Saat menakhlukkan Suriah, Antiogos IV mewajibkan seluruh penganut Yahudi di Palestina untuk meninggalkan agamanya. Antiogos memerintahkan penganut Yahudi untuk menyembah dewa-dewa Yunani. Ia meletakkan patung Zeus di tempat peribadatan kaum Yahudi.

Peristiwa kedua terjadi pada masa Imperium Romawi berkuasa. Pada zaman Kaisar Hadrianus yang berkuasa pada tahun 117 – 138 Masehi, kaisar memperlakukan orang-orang Yahudi seperti yang pernah dilakukan Antiogos.

Berdasarkan beberapa artikel yang saya baca, koin logam mulai dikenal sebagai alat pembayaran di dunia Barat (Eropa) pada tahun 650 SM. Mata uang logam awalnya diberlakukan di kota Efesus di Iona. Sekarang berada di wilayah Turki bagian barat.

Koin logam itu disebut ‘electrum’. Dibuat dari campuran logam emas dan perak. Bentuknya seperti kacang. Pada salah satu sisinya dibuat cap dengan tanda berbeda-beda. Untuk membedakan nilai nominalnya.

Satu abad kemudian (tahun 550 SM), Croesus, raja negara Lydia mulai mencetak uang koin logam dengan berbagai nilai nominal. Kota-kota Yunani dan kekaisaran Persia dengan cepat mengadopsi teknik baru mata uang logam dari Lydia ini. Pada akhir abad ke-6, uang koin itu telah menjadi mata uang umum di seluruh wilayah tersebut.

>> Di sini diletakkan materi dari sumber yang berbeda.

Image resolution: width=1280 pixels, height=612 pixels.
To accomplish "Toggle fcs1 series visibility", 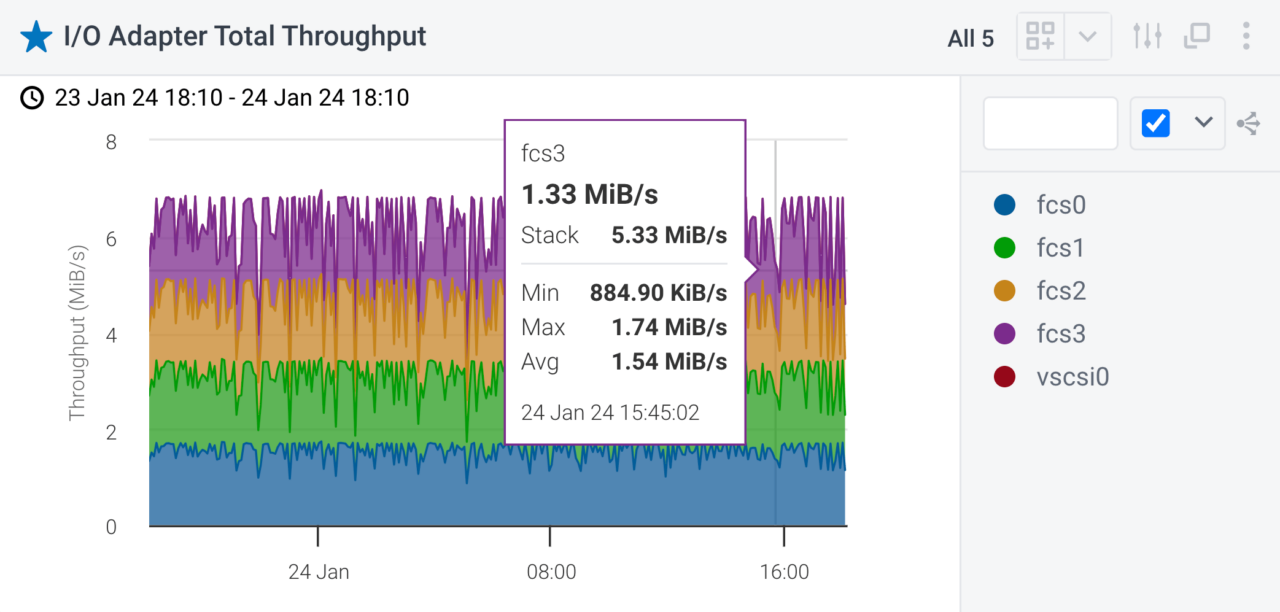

Mungkinkah kisah pemuda Kahfi itu terjadi saat masyarakat di wilayah Yunani dan Persia sudah menggunakan mata uang kertas? Berdasarkan artikel yang saya temukan, kemungkinan besar tidak begitu. Disrupsi mata uang itu terjadi pada dua masa yang masih sama-sama menggunakan mata uang berbahan logam. Mungkin, masuk gua pada masa ‘uang logam electrum’ dan saat keluar gua 309 tahun kemudian sudah masa ‘uang koin logam’.

Mata uang kertas memang sudah dikenal di Tiongkok sekitar tahun 100 Masehi. Sezaman dengan masa pemerintahan Kaisar Hadrianus dari Romawi. Namun masyarakat Eropa baru mengenal uang kertas 1.000 tahun kemudian. Setelah Marco Polo mencapai daratan Tiongkok.

Pabrik kertas pertama baru berdiri di Eropa pada tahun 1150 Masehi di wilayah orang-orang Moor (Spanyol). Swedia menjadi negara pertama di Eropa yang memberlakukan uang kertas sebagai alat pembayaran resmi pada tahun 1661 Masehi.

Dari artikel-artikel itu, saya mendapat pelajaran penting tentang proses disrupsi transaksi. Melalui kisah pemuda Kahfi dapat disimpulkan bahwa disrupsi adalah sebuah keniscayaan. Memang kisah itu hanya tentang disrupsi transaksi pembayaran. Karena berubahnya bentuk uang. Dari ‘logam electrum’ menjadi ‘uang koin logam’. Tapi disrupsi transaksi ini sangat mendasar. Menyangkut seluruh sendi kehidupan zaman now.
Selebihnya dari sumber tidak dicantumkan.